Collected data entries
= = = = =
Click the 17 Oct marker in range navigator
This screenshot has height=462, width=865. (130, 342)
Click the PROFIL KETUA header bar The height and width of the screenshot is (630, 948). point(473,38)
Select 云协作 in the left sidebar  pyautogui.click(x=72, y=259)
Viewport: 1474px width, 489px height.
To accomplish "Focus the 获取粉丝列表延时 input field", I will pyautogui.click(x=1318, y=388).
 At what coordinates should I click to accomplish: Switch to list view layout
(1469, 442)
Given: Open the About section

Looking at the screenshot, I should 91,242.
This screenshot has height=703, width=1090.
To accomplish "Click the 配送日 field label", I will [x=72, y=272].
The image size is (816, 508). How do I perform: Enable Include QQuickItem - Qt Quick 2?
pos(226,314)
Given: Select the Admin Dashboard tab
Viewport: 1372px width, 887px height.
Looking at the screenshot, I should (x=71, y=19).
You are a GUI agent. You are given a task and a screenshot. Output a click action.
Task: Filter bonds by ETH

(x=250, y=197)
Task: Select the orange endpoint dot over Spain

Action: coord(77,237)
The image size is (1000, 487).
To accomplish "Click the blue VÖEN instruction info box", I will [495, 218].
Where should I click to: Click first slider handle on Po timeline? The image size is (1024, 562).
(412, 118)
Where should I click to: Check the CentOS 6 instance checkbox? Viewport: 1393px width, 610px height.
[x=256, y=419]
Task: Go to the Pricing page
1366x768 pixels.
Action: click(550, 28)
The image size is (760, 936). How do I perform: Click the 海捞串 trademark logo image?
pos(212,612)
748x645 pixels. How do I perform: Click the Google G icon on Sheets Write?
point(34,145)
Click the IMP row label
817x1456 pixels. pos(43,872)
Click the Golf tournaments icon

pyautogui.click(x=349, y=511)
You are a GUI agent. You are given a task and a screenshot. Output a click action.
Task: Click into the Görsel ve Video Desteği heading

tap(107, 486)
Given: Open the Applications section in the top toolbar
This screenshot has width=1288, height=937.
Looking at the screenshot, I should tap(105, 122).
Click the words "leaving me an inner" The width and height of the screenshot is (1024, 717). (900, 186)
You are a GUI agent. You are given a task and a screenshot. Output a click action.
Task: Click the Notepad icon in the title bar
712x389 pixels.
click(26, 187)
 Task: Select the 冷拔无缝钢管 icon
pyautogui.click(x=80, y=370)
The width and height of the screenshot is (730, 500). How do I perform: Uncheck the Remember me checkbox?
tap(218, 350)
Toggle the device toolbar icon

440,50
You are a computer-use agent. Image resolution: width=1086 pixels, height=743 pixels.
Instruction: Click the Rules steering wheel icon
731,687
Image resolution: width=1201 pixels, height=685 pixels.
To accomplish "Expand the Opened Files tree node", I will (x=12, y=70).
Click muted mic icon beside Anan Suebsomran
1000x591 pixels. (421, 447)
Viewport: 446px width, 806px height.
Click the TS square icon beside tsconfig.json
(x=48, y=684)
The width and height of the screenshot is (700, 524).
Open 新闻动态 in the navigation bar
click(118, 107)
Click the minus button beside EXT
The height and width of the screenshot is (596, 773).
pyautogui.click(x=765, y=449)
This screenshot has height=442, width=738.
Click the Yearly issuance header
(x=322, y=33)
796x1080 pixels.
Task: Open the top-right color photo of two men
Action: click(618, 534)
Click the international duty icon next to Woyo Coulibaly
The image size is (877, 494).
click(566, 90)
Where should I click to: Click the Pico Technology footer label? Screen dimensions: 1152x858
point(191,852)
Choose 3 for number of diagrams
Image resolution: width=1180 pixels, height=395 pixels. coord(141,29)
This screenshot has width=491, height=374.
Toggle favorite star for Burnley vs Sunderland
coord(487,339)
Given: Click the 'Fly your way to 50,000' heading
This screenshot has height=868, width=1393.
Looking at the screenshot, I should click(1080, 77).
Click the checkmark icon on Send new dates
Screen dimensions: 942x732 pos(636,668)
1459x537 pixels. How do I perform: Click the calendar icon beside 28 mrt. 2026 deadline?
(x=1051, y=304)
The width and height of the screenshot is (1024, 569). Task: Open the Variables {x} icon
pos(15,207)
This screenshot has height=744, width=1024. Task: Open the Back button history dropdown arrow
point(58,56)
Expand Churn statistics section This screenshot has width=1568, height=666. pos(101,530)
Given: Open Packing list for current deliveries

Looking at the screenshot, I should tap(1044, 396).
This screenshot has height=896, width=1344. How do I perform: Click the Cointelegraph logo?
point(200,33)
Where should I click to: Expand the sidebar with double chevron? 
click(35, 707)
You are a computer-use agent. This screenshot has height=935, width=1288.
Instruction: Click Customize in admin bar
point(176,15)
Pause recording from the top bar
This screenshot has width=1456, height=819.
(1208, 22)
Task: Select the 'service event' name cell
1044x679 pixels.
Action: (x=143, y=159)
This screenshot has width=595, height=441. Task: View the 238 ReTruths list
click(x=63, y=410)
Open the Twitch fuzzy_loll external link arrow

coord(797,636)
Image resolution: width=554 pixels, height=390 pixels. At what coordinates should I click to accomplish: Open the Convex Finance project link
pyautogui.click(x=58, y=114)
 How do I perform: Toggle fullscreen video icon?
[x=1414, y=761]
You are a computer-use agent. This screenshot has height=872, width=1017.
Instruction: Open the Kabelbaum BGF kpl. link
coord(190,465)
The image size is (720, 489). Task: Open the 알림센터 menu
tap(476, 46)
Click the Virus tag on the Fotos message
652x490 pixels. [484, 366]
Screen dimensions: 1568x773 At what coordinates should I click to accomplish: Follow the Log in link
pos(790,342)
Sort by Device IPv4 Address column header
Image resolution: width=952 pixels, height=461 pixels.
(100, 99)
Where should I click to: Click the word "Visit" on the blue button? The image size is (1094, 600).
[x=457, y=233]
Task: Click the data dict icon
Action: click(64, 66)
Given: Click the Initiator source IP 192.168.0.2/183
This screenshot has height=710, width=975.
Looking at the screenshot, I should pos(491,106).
= = = = =
*Requirement:* Show me every line of the entries above that holds "field".

*Solution to the exercise:*
To accomplish "Focus the 获取粉丝列表延时 input field", I will pyautogui.click(x=1318, y=388).
To accomplish "Click the 配送日 field label", I will [x=72, y=272].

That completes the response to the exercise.